What to produce:
What you write must match, character for character, the lines from the one with "The image size is (679, 509)." down to the one with "Click the phrase" in the listing below, minus its pictures.

+===+

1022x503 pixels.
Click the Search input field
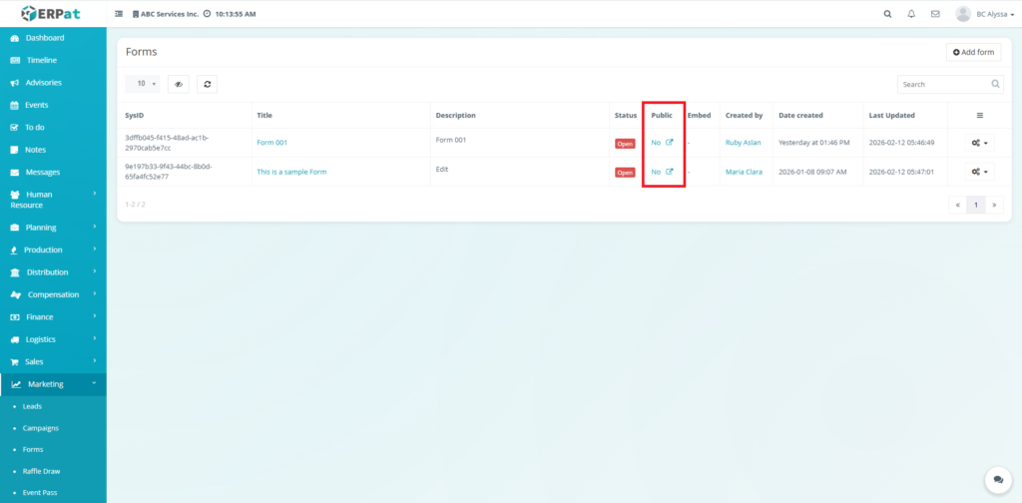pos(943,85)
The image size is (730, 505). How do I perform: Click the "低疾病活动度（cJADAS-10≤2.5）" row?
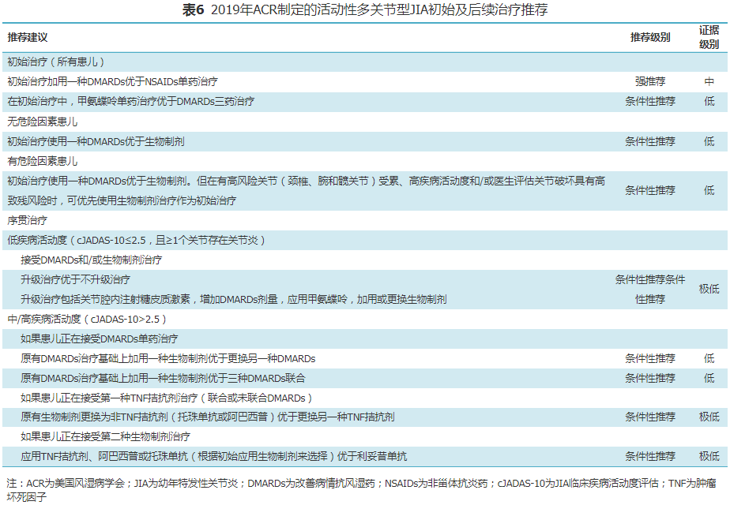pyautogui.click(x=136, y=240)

+===+

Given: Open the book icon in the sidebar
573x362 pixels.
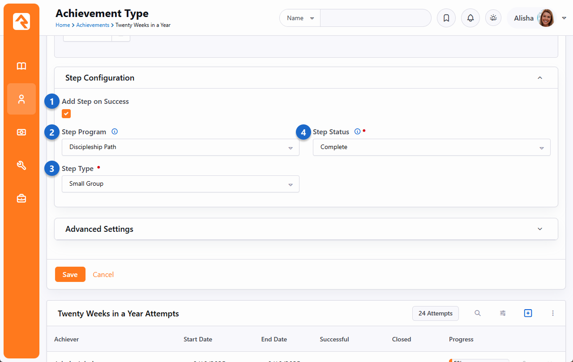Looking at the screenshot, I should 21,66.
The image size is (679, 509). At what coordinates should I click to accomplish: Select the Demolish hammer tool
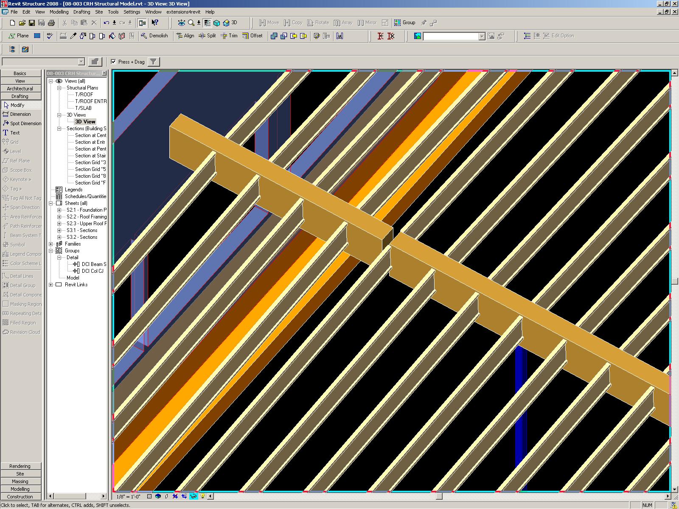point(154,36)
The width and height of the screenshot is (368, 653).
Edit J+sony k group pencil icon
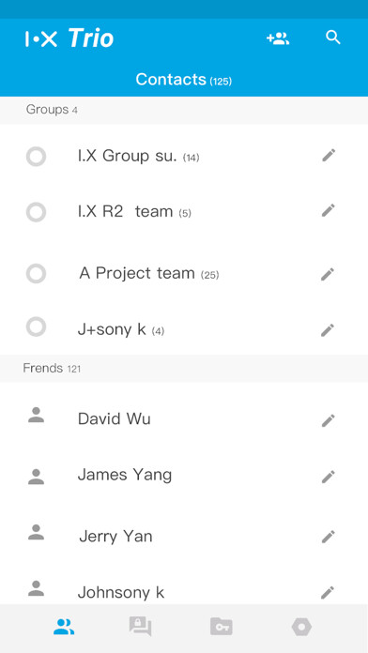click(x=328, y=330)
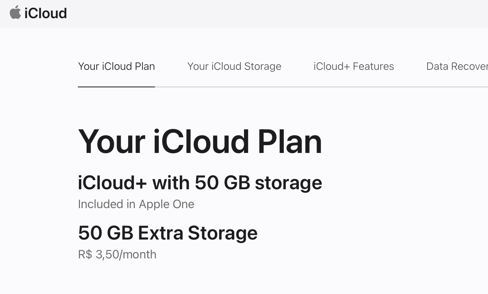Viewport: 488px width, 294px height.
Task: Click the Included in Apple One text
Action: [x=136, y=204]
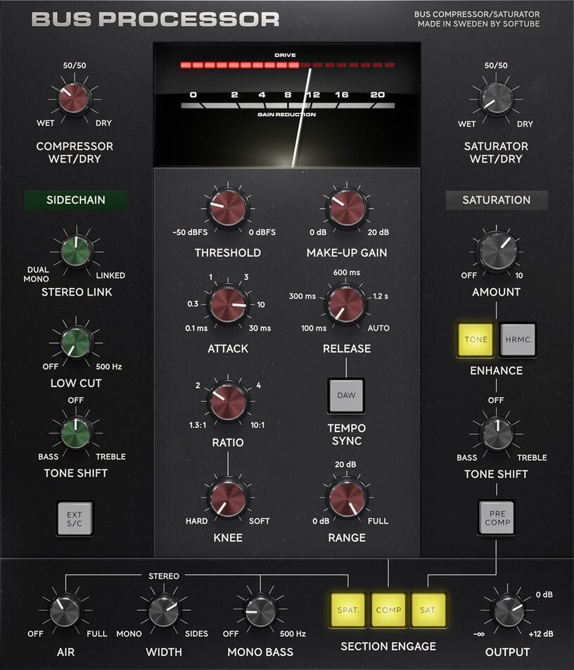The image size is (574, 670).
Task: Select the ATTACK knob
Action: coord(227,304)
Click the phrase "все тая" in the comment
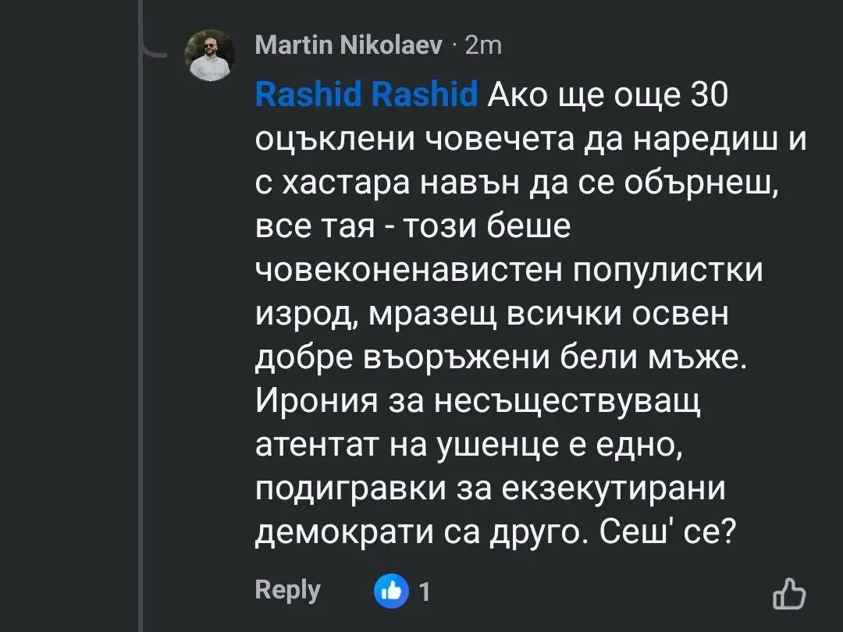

+===+

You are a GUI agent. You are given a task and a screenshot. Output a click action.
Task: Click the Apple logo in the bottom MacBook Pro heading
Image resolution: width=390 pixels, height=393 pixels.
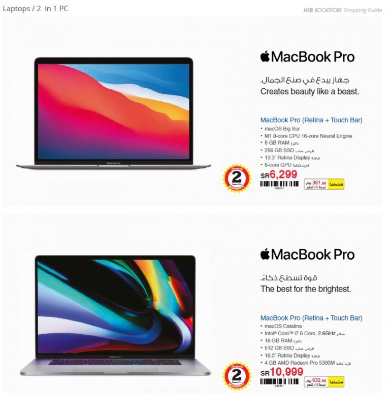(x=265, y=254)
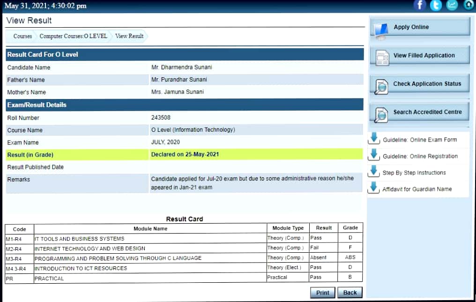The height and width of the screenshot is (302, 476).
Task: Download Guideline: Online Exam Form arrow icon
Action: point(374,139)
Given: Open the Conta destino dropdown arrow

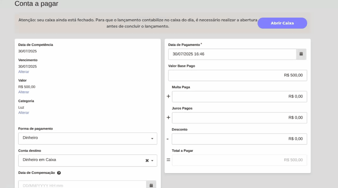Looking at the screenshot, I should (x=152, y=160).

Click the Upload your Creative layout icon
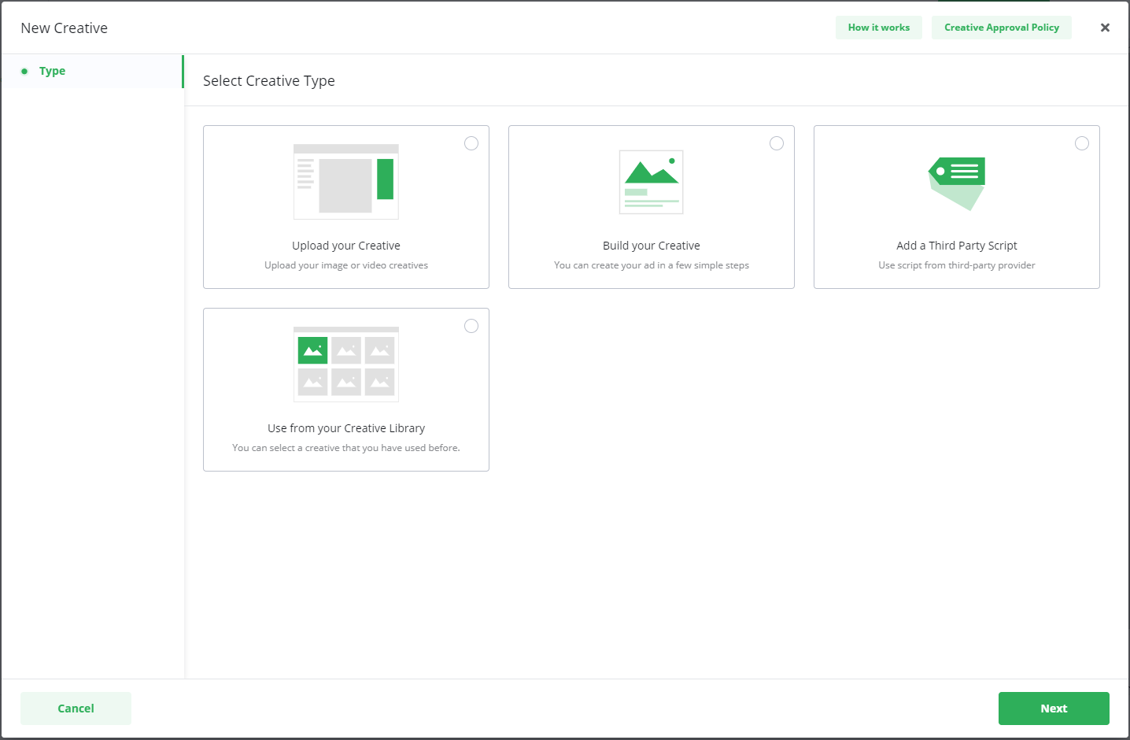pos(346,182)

+===+

Finished task:
The image size is (679, 509). At what coordinates should I click to accomplish: Select the Demolish hammer tool
point(154,36)
The width and height of the screenshot is (368, 653).
Edit J+sony k group pencil icon
click(x=328, y=330)
Viewport: 488px width, 294px height.
Task: Click the Included in Apple One text
Action: [x=136, y=204]
The image size is (574, 670).
Task: Select the ATTACK knob
Action: coord(227,304)
Click the phrase "все тая" in the comment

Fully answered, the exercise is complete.